┌──
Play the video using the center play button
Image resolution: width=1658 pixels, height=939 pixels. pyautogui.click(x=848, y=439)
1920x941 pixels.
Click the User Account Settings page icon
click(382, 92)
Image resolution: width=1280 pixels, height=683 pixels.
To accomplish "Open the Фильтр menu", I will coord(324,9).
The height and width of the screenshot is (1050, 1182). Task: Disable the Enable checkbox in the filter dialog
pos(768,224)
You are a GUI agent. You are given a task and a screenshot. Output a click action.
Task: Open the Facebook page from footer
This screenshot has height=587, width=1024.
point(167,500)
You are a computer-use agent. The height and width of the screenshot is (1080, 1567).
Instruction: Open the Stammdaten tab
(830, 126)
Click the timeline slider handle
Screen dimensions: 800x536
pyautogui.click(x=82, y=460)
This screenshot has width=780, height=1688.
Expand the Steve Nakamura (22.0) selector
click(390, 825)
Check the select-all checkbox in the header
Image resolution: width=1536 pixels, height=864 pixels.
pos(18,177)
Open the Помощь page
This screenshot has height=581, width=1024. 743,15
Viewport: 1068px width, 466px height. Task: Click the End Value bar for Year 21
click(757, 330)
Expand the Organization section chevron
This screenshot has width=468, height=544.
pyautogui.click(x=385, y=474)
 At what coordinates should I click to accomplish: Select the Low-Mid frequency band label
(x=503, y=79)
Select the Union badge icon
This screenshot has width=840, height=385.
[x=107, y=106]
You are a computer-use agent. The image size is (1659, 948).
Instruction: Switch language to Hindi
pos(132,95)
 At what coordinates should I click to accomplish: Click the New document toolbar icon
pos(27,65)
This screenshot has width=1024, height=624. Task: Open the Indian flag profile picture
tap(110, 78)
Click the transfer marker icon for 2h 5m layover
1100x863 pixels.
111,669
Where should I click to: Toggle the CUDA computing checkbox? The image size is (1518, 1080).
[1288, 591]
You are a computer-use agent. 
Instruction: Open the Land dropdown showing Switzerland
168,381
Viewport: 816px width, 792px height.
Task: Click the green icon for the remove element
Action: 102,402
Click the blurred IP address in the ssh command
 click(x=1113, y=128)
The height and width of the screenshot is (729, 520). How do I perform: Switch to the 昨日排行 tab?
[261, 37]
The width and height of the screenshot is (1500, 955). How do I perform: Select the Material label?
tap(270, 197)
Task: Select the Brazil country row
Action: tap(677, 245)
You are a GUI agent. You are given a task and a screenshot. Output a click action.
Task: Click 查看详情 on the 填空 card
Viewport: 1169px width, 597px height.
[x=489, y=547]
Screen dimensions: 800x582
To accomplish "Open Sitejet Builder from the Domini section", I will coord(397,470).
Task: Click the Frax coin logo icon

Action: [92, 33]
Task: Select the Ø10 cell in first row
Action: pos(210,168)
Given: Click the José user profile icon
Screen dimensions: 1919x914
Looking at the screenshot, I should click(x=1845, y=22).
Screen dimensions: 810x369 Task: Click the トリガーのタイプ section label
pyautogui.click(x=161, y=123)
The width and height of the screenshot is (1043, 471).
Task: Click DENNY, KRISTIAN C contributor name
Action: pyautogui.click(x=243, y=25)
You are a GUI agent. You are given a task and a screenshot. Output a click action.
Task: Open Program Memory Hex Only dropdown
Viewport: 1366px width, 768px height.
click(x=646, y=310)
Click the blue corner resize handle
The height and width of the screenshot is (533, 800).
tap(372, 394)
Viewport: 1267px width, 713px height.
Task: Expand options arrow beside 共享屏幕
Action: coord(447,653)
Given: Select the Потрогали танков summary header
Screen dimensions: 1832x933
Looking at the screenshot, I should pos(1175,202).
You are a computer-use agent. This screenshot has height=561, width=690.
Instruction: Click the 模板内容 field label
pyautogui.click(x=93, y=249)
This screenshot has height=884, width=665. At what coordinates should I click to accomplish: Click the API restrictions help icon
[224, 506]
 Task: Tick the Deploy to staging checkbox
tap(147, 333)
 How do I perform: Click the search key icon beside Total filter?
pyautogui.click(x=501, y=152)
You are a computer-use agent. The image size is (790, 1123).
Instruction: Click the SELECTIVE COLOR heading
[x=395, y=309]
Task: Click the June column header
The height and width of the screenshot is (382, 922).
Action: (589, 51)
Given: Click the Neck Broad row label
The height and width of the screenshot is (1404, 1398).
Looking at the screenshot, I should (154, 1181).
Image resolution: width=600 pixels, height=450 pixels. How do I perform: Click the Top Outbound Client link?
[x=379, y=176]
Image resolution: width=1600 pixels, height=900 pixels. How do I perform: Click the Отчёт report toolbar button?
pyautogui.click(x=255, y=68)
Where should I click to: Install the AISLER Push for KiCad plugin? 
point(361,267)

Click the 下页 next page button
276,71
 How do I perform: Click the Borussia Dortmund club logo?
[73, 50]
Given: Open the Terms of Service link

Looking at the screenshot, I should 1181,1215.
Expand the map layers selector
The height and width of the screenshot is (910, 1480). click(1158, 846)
└──
The lines above from the one with "Task: Open the Facebook page from footer" through the one with "Click the timeline slider handle" are to be duplicated exactly, ends included, with nothing added.

- **Exercise output**
Task: Open the Facebook page from footer
This screenshot has height=587, width=1024.
point(167,500)
You are a computer-use agent. The height and width of the screenshot is (1080, 1567).
Instruction: Open the Stammdaten tab
(830, 126)
Click the timeline slider handle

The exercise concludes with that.